1966 novel by B. S. Johnson

Trawl is the third novel by the experimental British novelist B. S. Johnson. Published by Secker & Warburg in 1966, the book is an autobiographical novel based on a trip Johnson took on a fishing trawler to the Barents Sea. Although reviews of the novel were mixed, in 1967 Trawl was joint winner of the Somerset Maugham Award.

==Summary==
Despite being a novel, Trawl has been described as containing no plot or invented characters. It follows an unnamed narrator who takes a three-week journey on a fishing trawler to the Barents Sea. As well as observing the activities carried out by the crew, the narrator also looks back at his life, metaphorically "trawling" through his past. This includes recounting past love interests and his childhood as a wartime evacuee.

==Style==
Trawl was described by Johnson as: "all interior monologue". The book features an absence of paragraphs, while the length of lines in the book is shortened, thus the book is printed in a long, narrow format. When Johnson presented the work to Fredric Warburg of publishers Secker & Warburg, Warburg believed the work to be an autobiography rather than a novel. Johnson denied this, saying in response: "It is a novel, I insisted and could prove; what it is not is fiction."

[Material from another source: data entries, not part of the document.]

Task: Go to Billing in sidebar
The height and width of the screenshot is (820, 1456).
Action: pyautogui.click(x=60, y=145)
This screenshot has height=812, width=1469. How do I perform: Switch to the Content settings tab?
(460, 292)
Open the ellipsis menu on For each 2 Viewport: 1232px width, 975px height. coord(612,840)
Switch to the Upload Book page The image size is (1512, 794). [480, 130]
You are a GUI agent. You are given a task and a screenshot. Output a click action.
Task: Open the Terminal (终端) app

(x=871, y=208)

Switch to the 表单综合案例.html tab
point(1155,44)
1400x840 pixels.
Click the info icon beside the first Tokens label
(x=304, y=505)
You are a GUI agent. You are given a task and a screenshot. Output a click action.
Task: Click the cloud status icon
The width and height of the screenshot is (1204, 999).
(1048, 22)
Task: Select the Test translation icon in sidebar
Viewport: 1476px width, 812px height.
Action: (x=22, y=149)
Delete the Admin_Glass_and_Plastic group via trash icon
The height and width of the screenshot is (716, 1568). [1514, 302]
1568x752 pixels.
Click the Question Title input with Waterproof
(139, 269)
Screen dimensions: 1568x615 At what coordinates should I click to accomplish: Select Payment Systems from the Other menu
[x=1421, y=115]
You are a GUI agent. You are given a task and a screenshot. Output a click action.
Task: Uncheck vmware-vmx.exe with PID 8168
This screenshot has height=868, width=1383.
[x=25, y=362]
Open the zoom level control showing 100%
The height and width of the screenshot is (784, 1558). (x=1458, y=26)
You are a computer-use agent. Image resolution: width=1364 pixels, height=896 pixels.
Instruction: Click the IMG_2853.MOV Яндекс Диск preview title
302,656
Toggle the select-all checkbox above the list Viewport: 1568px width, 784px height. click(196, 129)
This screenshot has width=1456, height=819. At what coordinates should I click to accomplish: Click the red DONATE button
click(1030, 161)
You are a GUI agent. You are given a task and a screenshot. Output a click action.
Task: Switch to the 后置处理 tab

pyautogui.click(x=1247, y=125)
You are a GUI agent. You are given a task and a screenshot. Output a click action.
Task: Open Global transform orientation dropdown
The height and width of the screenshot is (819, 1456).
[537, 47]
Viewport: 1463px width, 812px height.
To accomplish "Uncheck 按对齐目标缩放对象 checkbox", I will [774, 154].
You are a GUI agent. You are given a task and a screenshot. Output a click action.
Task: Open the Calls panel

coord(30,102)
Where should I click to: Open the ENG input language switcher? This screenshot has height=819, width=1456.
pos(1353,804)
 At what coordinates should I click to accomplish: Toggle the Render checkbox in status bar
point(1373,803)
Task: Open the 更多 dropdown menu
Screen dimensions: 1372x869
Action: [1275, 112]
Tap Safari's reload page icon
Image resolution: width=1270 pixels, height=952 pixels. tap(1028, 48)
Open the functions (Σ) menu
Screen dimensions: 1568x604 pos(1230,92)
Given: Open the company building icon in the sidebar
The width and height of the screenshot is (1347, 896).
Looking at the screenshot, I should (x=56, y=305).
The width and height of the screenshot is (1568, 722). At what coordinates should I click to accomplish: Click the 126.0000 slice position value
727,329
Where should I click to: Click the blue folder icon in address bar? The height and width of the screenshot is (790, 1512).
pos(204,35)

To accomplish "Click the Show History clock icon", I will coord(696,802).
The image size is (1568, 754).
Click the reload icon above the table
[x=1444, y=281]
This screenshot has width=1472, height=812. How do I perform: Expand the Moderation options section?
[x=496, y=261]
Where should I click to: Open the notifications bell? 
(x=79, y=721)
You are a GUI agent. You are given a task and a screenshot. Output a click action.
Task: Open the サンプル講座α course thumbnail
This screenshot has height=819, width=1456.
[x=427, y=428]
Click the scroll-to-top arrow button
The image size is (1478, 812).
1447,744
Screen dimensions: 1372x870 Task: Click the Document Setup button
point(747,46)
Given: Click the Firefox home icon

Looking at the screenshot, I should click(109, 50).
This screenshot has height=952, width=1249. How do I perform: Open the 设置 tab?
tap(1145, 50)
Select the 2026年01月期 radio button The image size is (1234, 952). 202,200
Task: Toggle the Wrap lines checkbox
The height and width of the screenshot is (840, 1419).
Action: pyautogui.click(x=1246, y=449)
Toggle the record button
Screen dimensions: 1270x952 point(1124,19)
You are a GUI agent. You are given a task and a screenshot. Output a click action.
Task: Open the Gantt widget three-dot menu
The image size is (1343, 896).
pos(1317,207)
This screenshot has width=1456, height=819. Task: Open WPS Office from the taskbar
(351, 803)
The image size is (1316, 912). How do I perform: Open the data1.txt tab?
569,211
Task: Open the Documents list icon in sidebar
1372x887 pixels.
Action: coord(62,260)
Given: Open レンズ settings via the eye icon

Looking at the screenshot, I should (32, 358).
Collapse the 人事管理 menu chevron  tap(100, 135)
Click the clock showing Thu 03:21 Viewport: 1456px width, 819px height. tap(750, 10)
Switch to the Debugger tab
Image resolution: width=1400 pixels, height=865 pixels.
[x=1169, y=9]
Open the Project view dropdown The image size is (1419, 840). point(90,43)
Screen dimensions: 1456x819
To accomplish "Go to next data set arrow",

The novel is noted for differing from many of Johnson's other works in that it features a positive ending: when the trawler arrives home, the narrator finds his current love interest, Ginnie, at the dock waiting for him. Ginnie is based on his then-partner and future wife Virginia Kimpton.

==Reception==
Reviews for Trawl were mixed. Positively, The Guardian said that Johnson had grown up as a writer, The Times found the book, "both entertaining and artistically satisfying", and the Evening Standard praised Johnson's courage as a narrator. However, Montague Haltrecht in The Sunday Times commented that Johnson was a sentimentalist, Hilary Corke complained about the symbolism of the narrator trawling through their memories, and Martin Seymour-Smith wrote of Trawl: "the effect is one of Dorothy Richardson writing about merchant seamen."

In 1967, Trawl was joint winner of the Somerset Maugham Award, given to writers to enrich their work through experience of foreign countries. He co-won with Andrew Sinclair's The Better Half. Johnson won £500, on condition that the money should be spent on foreign travel.